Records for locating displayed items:

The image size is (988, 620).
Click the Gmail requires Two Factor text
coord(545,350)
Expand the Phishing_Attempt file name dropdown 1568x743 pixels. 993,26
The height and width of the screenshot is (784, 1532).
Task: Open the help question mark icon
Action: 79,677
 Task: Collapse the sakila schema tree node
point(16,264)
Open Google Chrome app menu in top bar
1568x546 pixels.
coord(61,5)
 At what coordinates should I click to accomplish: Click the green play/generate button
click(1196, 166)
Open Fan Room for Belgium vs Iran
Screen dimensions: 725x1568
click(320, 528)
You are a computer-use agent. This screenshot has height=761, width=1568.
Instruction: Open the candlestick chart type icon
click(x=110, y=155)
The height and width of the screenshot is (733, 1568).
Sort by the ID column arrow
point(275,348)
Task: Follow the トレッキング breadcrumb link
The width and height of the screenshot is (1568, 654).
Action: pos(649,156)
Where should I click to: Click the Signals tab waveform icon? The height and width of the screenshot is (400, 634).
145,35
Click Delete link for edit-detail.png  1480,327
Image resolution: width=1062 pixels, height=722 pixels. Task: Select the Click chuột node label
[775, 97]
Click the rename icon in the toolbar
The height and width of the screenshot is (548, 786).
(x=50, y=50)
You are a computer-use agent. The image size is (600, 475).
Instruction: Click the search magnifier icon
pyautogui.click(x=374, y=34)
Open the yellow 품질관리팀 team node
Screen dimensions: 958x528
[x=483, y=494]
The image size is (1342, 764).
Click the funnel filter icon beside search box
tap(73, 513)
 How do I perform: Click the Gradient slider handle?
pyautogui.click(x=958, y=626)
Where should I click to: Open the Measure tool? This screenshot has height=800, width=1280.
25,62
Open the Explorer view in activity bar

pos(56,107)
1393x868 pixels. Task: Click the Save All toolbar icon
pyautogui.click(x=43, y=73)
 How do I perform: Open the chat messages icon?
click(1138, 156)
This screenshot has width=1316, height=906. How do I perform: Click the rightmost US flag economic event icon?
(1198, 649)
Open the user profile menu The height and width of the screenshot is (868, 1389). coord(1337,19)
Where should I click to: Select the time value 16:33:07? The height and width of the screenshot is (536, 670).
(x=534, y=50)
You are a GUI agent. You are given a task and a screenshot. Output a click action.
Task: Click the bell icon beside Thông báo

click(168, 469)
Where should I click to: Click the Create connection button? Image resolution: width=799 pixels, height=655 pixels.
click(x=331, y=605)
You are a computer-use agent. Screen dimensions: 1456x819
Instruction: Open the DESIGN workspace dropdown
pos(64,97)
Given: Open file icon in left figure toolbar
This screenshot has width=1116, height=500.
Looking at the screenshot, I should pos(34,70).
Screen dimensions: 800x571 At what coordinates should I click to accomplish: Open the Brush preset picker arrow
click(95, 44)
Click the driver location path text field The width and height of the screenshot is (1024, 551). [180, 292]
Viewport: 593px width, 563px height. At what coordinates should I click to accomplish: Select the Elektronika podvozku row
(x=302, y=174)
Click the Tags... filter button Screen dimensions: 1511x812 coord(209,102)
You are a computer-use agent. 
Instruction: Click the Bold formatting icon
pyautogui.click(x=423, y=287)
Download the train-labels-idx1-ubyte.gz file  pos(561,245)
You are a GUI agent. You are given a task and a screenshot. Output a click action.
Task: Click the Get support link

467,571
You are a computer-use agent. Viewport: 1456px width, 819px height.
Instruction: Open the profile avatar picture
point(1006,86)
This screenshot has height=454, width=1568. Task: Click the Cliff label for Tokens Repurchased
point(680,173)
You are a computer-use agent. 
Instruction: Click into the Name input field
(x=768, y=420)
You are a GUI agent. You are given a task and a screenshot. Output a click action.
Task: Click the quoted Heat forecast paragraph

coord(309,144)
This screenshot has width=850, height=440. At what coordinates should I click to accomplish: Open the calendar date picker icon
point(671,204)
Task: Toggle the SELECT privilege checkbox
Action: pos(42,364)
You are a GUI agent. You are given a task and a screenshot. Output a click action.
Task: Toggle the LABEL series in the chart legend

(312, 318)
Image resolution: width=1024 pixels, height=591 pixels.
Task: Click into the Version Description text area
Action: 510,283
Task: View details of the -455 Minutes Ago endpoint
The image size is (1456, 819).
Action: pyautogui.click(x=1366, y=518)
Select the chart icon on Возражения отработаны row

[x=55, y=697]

## Direction
Render the lines of the data above as a numbered list, leaving out any blank lines.

## Result for this exercise
1. The image size is (988, 620).
2. Click the Gmail requires Two Factor text
3. coord(545,350)
4. Expand the Phishing_Attempt file name dropdown 1568x743 pixels. 993,26
5. The height and width of the screenshot is (784, 1532).
6. Task: Open the help question mark icon
7. Action: 79,677
8.  Task: Collapse the sakila schema tree node
9. point(16,264)
10. Open Google Chrome app menu in top bar
11. 1568x546 pixels.
12. coord(61,5)
13.  At what coordinates should I click to accomplish: Click the green play/generate button
14. click(1196, 166)
15. Open Fan Room for Belgium vs Iran
16. Screen dimensions: 725x1568
17. click(320, 528)
18. You are a computer-use agent. This screenshot has height=761, width=1568.
19. Instruction: Open the candlestick chart type icon
20. click(x=110, y=155)
21. The height and width of the screenshot is (733, 1568).
22. Sort by the ID column arrow
23. point(275,348)
24. Task: Follow the トレッキング breadcrumb link
25. The width and height of the screenshot is (1568, 654).
26. Action: pos(649,156)
27. Where should I click to: Click the Signals tab waveform icon? The height and width of the screenshot is (400, 634).
28. 145,35
29. Click Delete link for edit-detail.png  1480,327
30. Image resolution: width=1062 pixels, height=722 pixels. Task: Select the Click chuột node label
31. [775, 97]
32. Click the rename icon in the toolbar
33. The height and width of the screenshot is (548, 786).
34. (x=50, y=50)
35. You are a computer-use agent. The image size is (600, 475).
36. Instruction: Click the search magnifier icon
37. pyautogui.click(x=374, y=34)
38. Open the yellow 품질관리팀 team node
39. Screen dimensions: 958x528
40. [x=483, y=494]
41. The image size is (1342, 764).
42. Click the funnel filter icon beside search box
43. tap(73, 513)
44.  How do I perform: Click the Gradient slider handle?
45. pyautogui.click(x=958, y=626)
46. Where should I click to: Open the Measure tool? This screenshot has height=800, width=1280.
47. 25,62
48. Open the Explorer view in activity bar
49. pos(56,107)
50. 1393x868 pixels. Task: Click the Save All toolbar icon
51. pyautogui.click(x=43, y=73)
52.  How do I perform: Open the chat messages icon?
53. click(1138, 156)
54. This screenshot has width=1316, height=906. How do I perform: Click the rightmost US flag economic event icon?
55. (1198, 649)
56. Open the user profile menu The height and width of the screenshot is (868, 1389). coord(1337,19)
57. Where should I click to: Select the time value 16:33:07? The height and width of the screenshot is (536, 670).
58. (x=534, y=50)
59. You are a GUI agent. You are given a task and a screenshot. Output a click action.
60. Task: Click the bell icon beside Thông báo
61. click(168, 469)
62. Where should I click to: Click the Create connection button? Image resolution: width=799 pixels, height=655 pixels.
63. click(x=331, y=605)
64. You are a computer-use agent. Screen dimensions: 1456x819
65. Instruction: Open the DESIGN workspace dropdown
66. pos(64,97)
67. Given: Open file icon in left figure toolbar
68. This screenshot has width=1116, height=500.
69. Looking at the screenshot, I should pos(34,70).
70. Screen dimensions: 800x571 At what coordinates should I click to accomplish: Open the Brush preset picker arrow
71. click(95, 44)
72. Click the driver location path text field The width and height of the screenshot is (1024, 551). [180, 292]
73. Viewport: 593px width, 563px height. At what coordinates should I click to accomplish: Select the Elektronika podvozku row
74. (x=302, y=174)
75. Click the Tags... filter button Screen dimensions: 1511x812 coord(209,102)
76. You are a computer-use agent. 
77. Instruction: Click the Bold formatting icon
78. pyautogui.click(x=423, y=287)
79. Download the train-labels-idx1-ubyte.gz file  pos(561,245)
80. You are a GUI agent. You are given a task and a screenshot. Output a click action.
81. Task: Click the Get support link
82. 467,571
83. You are a computer-use agent. Viewport: 1456px width, 819px height.
84. Instruction: Open the profile avatar picture
85. point(1006,86)
86. This screenshot has height=454, width=1568. Task: Click the Cliff label for Tokens Repurchased
87. point(680,173)
88. You are a computer-use agent. 
89. Instruction: Click into the Name input field
90. (x=768, y=420)
91. You are a GUI agent. You are given a task and a screenshot. Output a click action.
92. Task: Click the quoted Heat forecast paragraph
93. coord(309,144)
94. This screenshot has width=850, height=440. At what coordinates should I click to accomplish: Open the calendar date picker icon
95. point(671,204)
96. Task: Toggle the SELECT privilege checkbox
97. Action: pos(42,364)
98. You are a GUI agent. You are given a task and a screenshot. Output a click action.
99. Task: Toggle the LABEL series in the chart legend
100. (312, 318)
101. Image resolution: width=1024 pixels, height=591 pixels.
102. Task: Click into the Version Description text area
103. Action: 510,283
104. Task: View details of the -455 Minutes Ago endpoint
105. The image size is (1456, 819).
106. Action: pyautogui.click(x=1366, y=518)
107. Select the chart icon on Возражения отработаны row
108. [x=55, y=697]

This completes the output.